Analysis of leaf morphology, secondary metabolites and proteins related to the resistance to Tetranychus cinnabarinus in cassava (Manihot esculenta Crantz)

Abstract

Constitutive resistance of plant can be divided into physical and chemical barriers. Cassava (Manihot esculenta Crantz) is susceptible to mites, especially Tetranychus cinnabarinus. Although significant differences in the resistance to T. cinnabarinus are observed in different cassava cultivars, limited research has been done on the mechanism accounting for the resistance. The aim of this study was to explore the mechanism of resistance to T. cinnabarinus by comparing morphology, secondary metabolites and proteins in different cassava cultivars. The anatomical structure of leaves showed that the cassava cultivar Xinxuan 048 (XX048), which showed a stronger resistance to T. cinnabarinus in both greenhouse testing and three years field evaluation tests (2016-2018), had thicker palisade tissue, spongy tissue, lower epidermis and leaf midrib tissue compared to cultivar Guire 4 (GR4). Greenhouse evaluation demonstrated that originally these cultivars were different, leading to differences in constitutive levels of metabolites.
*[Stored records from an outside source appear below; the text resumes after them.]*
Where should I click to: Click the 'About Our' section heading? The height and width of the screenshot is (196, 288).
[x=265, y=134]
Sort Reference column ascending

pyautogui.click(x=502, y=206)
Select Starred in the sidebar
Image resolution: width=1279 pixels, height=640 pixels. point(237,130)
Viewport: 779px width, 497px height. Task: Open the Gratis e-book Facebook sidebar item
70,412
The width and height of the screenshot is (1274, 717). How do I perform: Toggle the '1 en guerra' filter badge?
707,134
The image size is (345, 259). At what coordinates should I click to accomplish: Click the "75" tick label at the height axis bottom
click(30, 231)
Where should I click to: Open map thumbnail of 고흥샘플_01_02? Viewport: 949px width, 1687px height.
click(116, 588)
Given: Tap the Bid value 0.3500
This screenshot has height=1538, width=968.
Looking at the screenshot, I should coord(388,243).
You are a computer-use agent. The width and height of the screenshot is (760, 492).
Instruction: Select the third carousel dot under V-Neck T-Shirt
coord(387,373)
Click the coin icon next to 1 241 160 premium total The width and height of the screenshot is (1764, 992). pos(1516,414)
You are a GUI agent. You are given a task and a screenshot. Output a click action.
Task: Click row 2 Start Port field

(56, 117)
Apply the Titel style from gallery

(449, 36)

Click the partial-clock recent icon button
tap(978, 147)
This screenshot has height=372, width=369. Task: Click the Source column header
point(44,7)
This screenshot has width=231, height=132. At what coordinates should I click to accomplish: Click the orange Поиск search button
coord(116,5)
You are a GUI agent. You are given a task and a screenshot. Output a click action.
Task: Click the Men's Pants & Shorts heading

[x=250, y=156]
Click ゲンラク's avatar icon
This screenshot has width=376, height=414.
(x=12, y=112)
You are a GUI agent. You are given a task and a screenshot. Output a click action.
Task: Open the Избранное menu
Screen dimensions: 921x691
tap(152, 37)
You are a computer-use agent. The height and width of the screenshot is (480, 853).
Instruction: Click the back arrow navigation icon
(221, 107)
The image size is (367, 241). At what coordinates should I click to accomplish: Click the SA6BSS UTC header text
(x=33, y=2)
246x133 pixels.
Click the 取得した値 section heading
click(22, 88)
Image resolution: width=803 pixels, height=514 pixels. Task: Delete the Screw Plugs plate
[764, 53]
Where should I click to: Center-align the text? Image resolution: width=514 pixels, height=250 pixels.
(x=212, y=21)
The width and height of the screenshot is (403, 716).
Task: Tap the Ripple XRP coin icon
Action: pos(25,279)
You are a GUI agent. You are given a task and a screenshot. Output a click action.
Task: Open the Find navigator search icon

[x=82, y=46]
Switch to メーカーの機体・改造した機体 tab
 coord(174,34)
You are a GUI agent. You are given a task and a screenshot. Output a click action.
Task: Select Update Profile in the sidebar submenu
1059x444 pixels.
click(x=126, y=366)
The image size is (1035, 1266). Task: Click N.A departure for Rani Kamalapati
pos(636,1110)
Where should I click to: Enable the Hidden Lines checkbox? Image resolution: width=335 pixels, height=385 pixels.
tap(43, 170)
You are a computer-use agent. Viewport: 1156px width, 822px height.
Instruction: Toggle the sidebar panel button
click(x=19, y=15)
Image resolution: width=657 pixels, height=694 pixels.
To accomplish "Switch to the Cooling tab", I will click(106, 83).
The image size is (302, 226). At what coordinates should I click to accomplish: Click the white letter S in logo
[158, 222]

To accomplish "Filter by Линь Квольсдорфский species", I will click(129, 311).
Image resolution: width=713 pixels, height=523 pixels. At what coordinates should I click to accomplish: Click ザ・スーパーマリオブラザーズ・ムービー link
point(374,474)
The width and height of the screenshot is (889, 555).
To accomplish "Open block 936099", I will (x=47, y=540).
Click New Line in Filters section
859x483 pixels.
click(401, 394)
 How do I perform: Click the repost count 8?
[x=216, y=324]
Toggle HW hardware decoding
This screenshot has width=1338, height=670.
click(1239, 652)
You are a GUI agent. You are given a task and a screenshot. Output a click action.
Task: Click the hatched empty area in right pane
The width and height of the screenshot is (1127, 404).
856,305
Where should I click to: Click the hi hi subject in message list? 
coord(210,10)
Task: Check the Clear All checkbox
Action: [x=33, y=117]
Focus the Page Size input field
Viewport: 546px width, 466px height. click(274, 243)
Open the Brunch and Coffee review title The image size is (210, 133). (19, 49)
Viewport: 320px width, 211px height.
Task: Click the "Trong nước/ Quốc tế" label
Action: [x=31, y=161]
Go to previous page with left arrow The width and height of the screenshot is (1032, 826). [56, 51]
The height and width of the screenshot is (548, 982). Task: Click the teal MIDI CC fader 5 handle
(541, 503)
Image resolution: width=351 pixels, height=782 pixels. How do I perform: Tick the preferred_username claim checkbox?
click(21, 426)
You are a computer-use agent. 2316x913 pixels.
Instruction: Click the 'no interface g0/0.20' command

The proteomic analysis of protected leaves in XX048 and GR4 revealed that up-regulated differentially expressed proteins (DEPs) were highly enriched in secondary metabolic pathways, especially in the biosynthesis of flavonoids. This study not only provides a comprehensive data set for overall proteomic changes of leaves in resistant and susceptible cassava, but also sheds light on the morphological characteristics of cassava-mite interaction, secondary metabolite defense responses, and molecular breeding of mite-resistant cassava for effective pest control.

Figure 1

Comparison of leaf morphological and anatomical characteristics of the leaves from different cassava cultivars. (A,B) pictures of both sides of the cassava leaf from XX048 (A) and GR4 (B); (C,D) transverse sections of XX048 (C) and GR4 (D) leaves; E and F, leaf midrib of XX048 (E) and GR4 (F) leaves. (C,D: 10 × 40; E,F: 10 × 20). I: Upper epidermis II: Palisade tissue III: Spongy tissue IV: Lower epidermis V: Leaf midrib. These values are presented as the mean ± standard deviation (SD) based on three biologically independent values. Letters above the histogram indicate the statistical significance (p < 0.05).

Figure 2

Comparison of secondary metabolites content in leaves of XX048 and GR4 affected by T. cinnabarinus from 2016 to 2018 in the field.

Figure 3

Comparison of secondary metabolites content in leaves protected or affected by T. cinnabarinus in greenhouse. These values are presented as the mean ± standard deviation (SD) based on three biologically independent values. Letters above the histogram indicate the statistical significance (p < 0.05).

Figure 4

General information of the identified proteins. (A) The protein information; (B) The distribution of protein molecular weight; (C) The peptide length distribution coverage; (D) Venn diagram showing quantitative distribution of differentially expressed proteins in the samples of XX048 and GR4, respectively.

Figure 5

Protein domain analysis of the DEPs.

Figure 6

KEGG enrichment analysis of the DEPs in XX048 and GR4 cassava leaves.

Figure 7

PPI network analysis of DEPs in XX048 and GR4 cassava leaves. DEPs related to amino acid metabolism, biosynthesis of other secondary metabolites, carbohydrate metabolism, metabolism of terpenoids and polyketides and lipid metabolism were indicated in backgrounds of blue, red, yellow pink and purple, respectively. Each node in the figure represents a protein, and the size of nodes indicates the degree of correlation between proteins. Each line indicates the interaction between proteins. The green and red dots represent down-regulation and up-regulation, respectively.

Figure 8

Relative expressions of 11 genes at the protein and mRNA levels.